Tartine di salmone alla Vazquez Montalban


 Ogni tanto noterete che nel mio blog figurano dei post letterario-gastronomici.

Mi piace molto questo connubio, soprattutto se in relazione a romanzi gialli collegati ad autori da me preferiti come Simenon (con Maigret in testa) e Vazquez Montalban.

Questi ultimi, ad esempio, non a caso “dipingono” alla perfezione i loro personaggi principali sia nelle gesta di abili commissari che indagano su scottanti casi polizieschi sia nelle vesti di inguaribili gourmet.

Ne vengono quindi fuori molti riferimenti a piatti tradizionali, bistrot, ristoranti e ricette che talvolta vengono anche sinteticamente riportate nel bel mezzo degli stessi gialli.

Ciò è accaduto anche leggendo il bellissimo romanzo “Tatuaggio” di Vazquez Montalban, l’opera in cui compare per la prima volta il mitico personaggio di Pepe Carvalho.

Ebbene, tra le tante citazioni gourmet (tra cui una che mi piace tantissimo: “Nessun essere umano indifferente al cibo è degno di fiducia”) ce n’è anche una riferita ad una breve e sfiziosa ricetta che vi riporto nella foto che segue: le tartine al salmone.


 Una ricetta molto semplice, come vedete, ma estremamente gustosa e golosa.

I capperi e i cetrioli stanno benissimo col pesce e col salmone in particolare(sono ingredienti anche della salsa tartara) e si forma, nel mescolarli al burro, direi quasi un burro “maitre d’hotel”. Ci avrei visto bene come “topping” (come dicono quelli bravi) e a guarnizione anche dell’erba cipollina tagliata a piccoli, minuscoli quadratini o dell’aneto.

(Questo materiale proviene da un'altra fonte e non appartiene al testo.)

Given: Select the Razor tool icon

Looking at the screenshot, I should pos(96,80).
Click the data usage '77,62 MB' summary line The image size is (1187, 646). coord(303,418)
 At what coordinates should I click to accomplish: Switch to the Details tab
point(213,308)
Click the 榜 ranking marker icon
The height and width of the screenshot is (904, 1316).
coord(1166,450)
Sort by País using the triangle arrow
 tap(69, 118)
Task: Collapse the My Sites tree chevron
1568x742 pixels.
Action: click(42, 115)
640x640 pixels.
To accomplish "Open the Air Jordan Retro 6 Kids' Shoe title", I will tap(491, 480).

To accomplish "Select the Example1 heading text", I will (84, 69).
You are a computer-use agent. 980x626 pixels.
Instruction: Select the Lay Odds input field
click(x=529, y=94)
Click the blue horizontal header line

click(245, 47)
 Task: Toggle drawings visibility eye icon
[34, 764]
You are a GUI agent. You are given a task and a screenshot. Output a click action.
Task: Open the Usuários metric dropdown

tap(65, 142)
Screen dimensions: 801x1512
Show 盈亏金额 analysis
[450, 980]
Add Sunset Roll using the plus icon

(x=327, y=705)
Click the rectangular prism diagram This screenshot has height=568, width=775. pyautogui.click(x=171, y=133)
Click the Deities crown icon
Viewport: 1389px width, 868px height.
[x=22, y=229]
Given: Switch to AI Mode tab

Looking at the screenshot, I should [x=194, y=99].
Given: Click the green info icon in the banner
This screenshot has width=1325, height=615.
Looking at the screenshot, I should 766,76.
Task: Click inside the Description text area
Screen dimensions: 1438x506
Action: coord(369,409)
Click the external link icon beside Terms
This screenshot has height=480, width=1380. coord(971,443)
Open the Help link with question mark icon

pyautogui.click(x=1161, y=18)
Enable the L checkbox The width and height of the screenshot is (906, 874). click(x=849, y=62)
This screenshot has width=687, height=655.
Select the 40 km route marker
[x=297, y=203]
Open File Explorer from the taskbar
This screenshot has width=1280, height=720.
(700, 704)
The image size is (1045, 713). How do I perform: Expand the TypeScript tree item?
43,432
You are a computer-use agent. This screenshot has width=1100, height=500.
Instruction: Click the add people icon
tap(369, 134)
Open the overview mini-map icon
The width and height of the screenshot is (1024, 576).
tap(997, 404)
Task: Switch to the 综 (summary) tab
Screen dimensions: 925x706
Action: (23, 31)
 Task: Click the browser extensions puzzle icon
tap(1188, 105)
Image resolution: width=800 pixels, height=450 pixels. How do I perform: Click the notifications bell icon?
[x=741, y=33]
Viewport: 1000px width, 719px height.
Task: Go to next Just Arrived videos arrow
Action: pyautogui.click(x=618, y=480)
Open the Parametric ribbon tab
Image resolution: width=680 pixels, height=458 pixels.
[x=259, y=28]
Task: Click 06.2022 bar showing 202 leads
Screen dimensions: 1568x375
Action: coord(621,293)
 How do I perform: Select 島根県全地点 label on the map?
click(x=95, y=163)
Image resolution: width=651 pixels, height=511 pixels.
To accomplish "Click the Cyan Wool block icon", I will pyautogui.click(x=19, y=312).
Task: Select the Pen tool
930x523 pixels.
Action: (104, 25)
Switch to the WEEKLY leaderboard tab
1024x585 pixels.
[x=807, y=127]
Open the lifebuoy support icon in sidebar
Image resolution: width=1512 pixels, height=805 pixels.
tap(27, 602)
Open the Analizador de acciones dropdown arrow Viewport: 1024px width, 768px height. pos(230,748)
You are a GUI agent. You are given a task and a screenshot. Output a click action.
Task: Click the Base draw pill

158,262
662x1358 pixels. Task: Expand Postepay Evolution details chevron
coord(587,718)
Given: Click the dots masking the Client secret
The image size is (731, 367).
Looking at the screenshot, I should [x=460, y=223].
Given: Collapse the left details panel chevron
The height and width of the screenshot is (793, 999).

Ma comunque…viva Vazquez Montalban!

17 novembre 2023

Un “viaggio” nel fantastico mondo della lingua francese

Il 1° novembre scorso ha aperto la Cité Internationale de la Langue Française all'interno del castello rinascimentale di Villers-Cotterêts, nell’Aisne, a 70 km da Parigi, costruito nel 1532 da Francesco I e completamente restaurato.

La Città della Lingua Francese ha l’obiettivo di condividere e far amare una lingua viva, praticata in tutto il mondo. Il percorso di visita di 1.200 metri quadrati comprende un ricco programma culturale che si declina in sale espositive permanenti e temporanee, quella degli spettacoli, cortili e giardini, oltre ad una caffetteria e una libreria in un incantevole luogo immerso nel verde, la foresta di Retz.


Tutti i contenuti del percorso sono disponibili in francese, inglese e tedesco ma un'applicazione di visita gratuita consente ai visitatori esteri di disporre sul proprio cellulare di tutte le notizie del tour tradotte nella loro lingua.

La Cité è stata fortemente voluta del Presidente della Repubblica Emmanuel Macron ed è di competenza del Centro dei Monumenti Nazionali, che gestisce un centinaio di monumenti in tutta la Francia.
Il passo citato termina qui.